→ **Problem requirements**
From the line containing "Task: Select the Onboarding Executions tab" down to the line containing "Refresh the browser page" in the records below, reproduce every line exactly, ends included, and omit all others.

===

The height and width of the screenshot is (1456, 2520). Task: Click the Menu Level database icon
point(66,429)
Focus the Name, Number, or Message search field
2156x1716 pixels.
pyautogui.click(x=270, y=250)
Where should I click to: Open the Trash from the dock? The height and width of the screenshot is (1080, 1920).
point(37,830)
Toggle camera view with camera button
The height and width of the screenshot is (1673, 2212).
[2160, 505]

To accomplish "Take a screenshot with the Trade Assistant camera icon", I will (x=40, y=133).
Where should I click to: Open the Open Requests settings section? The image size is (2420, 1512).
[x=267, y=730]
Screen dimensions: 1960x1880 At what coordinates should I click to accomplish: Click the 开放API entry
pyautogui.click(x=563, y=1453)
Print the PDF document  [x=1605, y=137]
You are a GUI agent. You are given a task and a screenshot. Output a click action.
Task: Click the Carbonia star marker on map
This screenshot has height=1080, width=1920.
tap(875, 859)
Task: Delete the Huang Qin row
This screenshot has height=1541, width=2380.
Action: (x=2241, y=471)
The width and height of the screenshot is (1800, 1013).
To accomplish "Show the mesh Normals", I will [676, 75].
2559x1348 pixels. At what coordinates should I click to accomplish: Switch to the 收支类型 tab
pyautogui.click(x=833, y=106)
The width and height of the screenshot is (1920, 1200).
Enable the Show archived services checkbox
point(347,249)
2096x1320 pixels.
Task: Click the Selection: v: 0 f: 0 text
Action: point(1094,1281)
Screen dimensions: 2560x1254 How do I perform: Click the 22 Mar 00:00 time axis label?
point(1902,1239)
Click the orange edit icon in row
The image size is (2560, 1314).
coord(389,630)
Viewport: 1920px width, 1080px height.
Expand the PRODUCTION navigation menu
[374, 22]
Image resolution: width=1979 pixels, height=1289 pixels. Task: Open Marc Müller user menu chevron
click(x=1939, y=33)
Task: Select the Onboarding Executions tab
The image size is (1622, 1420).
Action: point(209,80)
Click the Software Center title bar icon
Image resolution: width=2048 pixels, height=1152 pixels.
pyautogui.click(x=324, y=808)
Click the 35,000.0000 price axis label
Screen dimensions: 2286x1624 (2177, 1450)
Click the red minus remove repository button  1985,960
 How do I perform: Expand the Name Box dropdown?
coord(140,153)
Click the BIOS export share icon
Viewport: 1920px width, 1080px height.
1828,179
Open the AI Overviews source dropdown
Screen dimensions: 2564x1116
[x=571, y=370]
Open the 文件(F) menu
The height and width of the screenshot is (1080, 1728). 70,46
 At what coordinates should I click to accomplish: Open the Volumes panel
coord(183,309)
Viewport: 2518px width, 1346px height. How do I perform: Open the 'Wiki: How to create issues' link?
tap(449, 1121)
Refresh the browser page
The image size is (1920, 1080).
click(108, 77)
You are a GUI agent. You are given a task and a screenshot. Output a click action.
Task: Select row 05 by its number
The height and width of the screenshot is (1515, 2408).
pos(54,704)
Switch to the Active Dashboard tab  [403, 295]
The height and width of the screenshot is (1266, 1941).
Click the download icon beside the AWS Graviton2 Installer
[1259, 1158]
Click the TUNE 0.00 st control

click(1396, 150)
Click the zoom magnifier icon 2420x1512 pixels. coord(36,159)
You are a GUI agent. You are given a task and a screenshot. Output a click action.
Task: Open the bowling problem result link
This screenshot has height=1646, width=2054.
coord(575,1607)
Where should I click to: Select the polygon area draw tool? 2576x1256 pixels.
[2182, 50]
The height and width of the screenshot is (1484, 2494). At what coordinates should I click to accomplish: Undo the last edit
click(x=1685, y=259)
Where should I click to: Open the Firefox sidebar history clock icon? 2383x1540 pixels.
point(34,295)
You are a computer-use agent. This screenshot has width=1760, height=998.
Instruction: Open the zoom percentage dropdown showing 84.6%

===

→ **Response area**
Task: Select the Onboarding Executions tab
The image size is (1622, 1420).
Action: point(209,80)
Click the Software Center title bar icon
Image resolution: width=2048 pixels, height=1152 pixels.
pyautogui.click(x=324, y=808)
Click the 35,000.0000 price axis label
Screen dimensions: 2286x1624 (2177, 1450)
Click the red minus remove repository button  1985,960
 How do I perform: Expand the Name Box dropdown?
coord(140,153)
Click the BIOS export share icon
Viewport: 1920px width, 1080px height.
1828,179
Open the AI Overviews source dropdown
Screen dimensions: 2564x1116
[x=571, y=370]
Open the 文件(F) menu
The height and width of the screenshot is (1080, 1728). 70,46
 At what coordinates should I click to accomplish: Open the Volumes panel
coord(183,309)
Viewport: 2518px width, 1346px height. How do I perform: Open the 'Wiki: How to create issues' link?
tap(449, 1121)
Refresh the browser page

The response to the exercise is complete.